現在来日中のホセ・ジェイムズ、明日、明後日(2月14日、15日)はビルボード東京でのライブが予定され、私も行くことにしている。そのバンドメンバーでトランぺッターの黒田卓也の新しいCD「Rising Son」、日本盤が昨日先行して発売されたのでゲットした。今朝通勤時に聴いてきたのだが、一言でいうと、今まさに私が聴きたい音楽だった。うれしい。通勤のよき友になりそう。個人的に「Momentum(Joshua Redman Elastic)」、「Hard Groove(Roy Hargrove RH Factor)」あたりを通勤時に毎日聴きながら気分よく出社できていた頃のこととか思い出した。

日本盤には10曲(最後の2曲が日本盤のボーナストラック)入っている。①Rising Sonはこれからショウの始まりのゾクゾクする感じ。②Afro Bluesはアフロビートが気持ちよく、何と言ってもリオネール・ルエケの独特なギターフレーズが印象的で、それに絡み付くメロディが気持ちいい。③Piri Piriのイントロはディアンジェロの「VooDoo」(に入っている曲)風なのだけど、そこからジャズっぽい展開になるところが好き。④Malaはイントロのドラムとピアノを聴くと次にマイルス・デイビスが出てきそうな気分に。実際そんな印象。ドラムとベースが気持ちよく、是非ライブで聴きたい。⑤Everybody Loves The Sunshineは電車の中で腰が砕けそうになった、ホセの声で!おそらく老若男女とわず砕けます。あと長めのイントロとトランペットソロがいい。間奏でロイ・エアーズのオリジナル版風になるオマージュ的な展開も。⑦Sometime, Somewhere, Somehowは昨年末の黒田さんライブでも演奏したと思うが、初めて聴いたときにすとんと腑に落ちる感じがする好きな曲。紆余曲折あったけど終わりは大団円な映画のラストみたいな。⑧Callはミュートトランペットがマイルスを彷彿とさせる。

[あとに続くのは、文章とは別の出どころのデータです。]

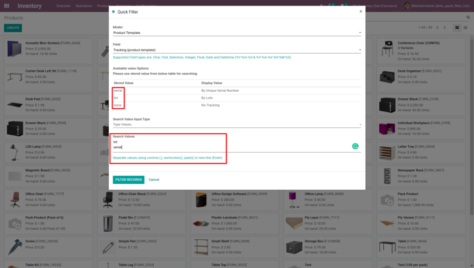Select the kanban view icon

click(x=457, y=27)
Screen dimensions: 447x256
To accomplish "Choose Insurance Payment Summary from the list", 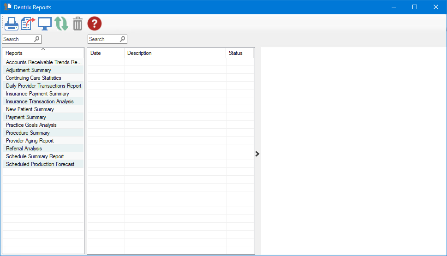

日本盤発売はタワーレコードのメールマガジンで知り、タワレコ特典のCD(ライジング・サン(DJ Spinna Remix)音源)が先着で貰えるので、買いに行ったら、なんと、本日13日のタワーレコード渋谷店でのインストアライブ後のサイン会参加券も付いてきた!全く知らなかったので嬉しい。

以下は蛇足、兼、覚書。
ホセ・ジェイムズについては、遅ればせながら2012年のiTunes Festivalで知った。ロバート・グラスパーが出るので観ていたら、次の舞台がホセだったのだ。そこに立っていたトランぺッターの音がかっこ良くて「え、誰?はやく名前紹介しないかな」と思ってたら、ホセが「Takuya Kuroda」と紹介して、この名前は忘れないようにしようと思った。2013年2月のホセの来日で初めてライブで聴いて、勝手に「これは来るな」的なものを感じていたら、ブルーノート・レーベルでCDを発表予定でプロデュースはホセというニュースを知り、本作を聴くのを本当に楽しみにしていた。繰り返し聴きたくなったし、買ってすぐに聴いて何かを語りたくなるなんて、随分久しぶりな気持ちだ。音楽って凄いね。